Daw Aung San Suu Kyi after receiving an honorary Doctor of  Laws giving a public address titled: ‘Reconciliation and  the rule of law’ at Monash University in Melbourne. 30th November 2013. The Sunday Age, Photo MAL FAIRCLOUGH

Myanmar's democracy leader Aung San Suu Kyi receives an honorary Doctor of Laws from Monash University chancellor Alan Finkel. Photo: Mal Fairclough

''Learn to value what you have.'' It was a simple message from a woman who has more than earned the right to deliver it.

Burmese human rights campaigner and Nobel Peace Prize winner Aung San Suu Kyi, who spent almost 20 years under house arrest in a fight to bring democracy to her troubled nation, urged Australians not to underestimate the privileges they enjoy.

On Saturday, the 68-year-old told a captivated audience at Monash University's Robert Blackwood Hall - where she received an honorary Doctor of Laws - she had never voted in a free election, and it was a right that should be cherished.

''Because you have these tremendous advantages, I would like you to look to countries like ours that are just starting out on the road that you take for granted. You think democracy is there for you, that you're entitled to democracy, but entitlement is a perception. There is no such thing as absolute entitlement. You have already got much more than some of us could ever dream of achieving in our lifetime … we need your help and support.''

In an address on reconciliation and the rule of law, Ms Suu Kyi, who is leader of Myanmar's opposition party and chairwoman of the National League for Democracy, said faith in justice was crucial to the democratic process.

She noted that when her motorcade was ambushed in 2003 - an attack in which four supporters were killed and that led to her arrest - the perpetrators were never brought to account. ''What kind of rule of law is this?
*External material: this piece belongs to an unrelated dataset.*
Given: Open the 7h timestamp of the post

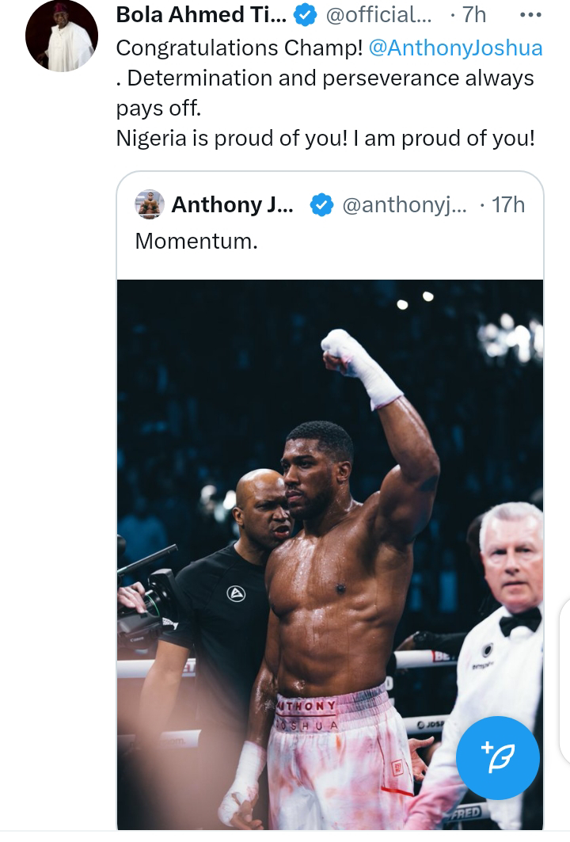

What kind of justice is it that punishment is inflicted on those who have been wronged? And how can we build a nation on the basis of such values?''

While the democracy leader has faced opposition during her five-day visit to Australia from local members of Myanmar's Kachin ethnic group for her failure to condemn military action against them and for not speaking out against the persecution of Muslims, she stressed that condemnation was not the path to reconciliation.

''I've found that condemnation of one community increases fears and drives people to extremism.

''Everybody is afraid when violence breaks out all too often. The first step that has to be taken is to establish the rule of law. If people feel under threat, they cannot be expected to sit down and work out a solution to their differences.''

Conferring the university's highest honour upon her, Monash chancellor Alan Finkel said the institution was honoured to recognise a woman who had shown great courage and grace in the face of tyranny.

Ms Suu Kyi called for constitutional changes to ensure the rights of all people in Myanmar were protected, pointing out that democracy is a road not an absolute goal, and that reconciliation would take time.

''The seedlings have been put in place. But seedlings can be swept away by a gust of wind, they can be kicked away by an unfeeling foot … We have to get to the point where these seedlings start to take root.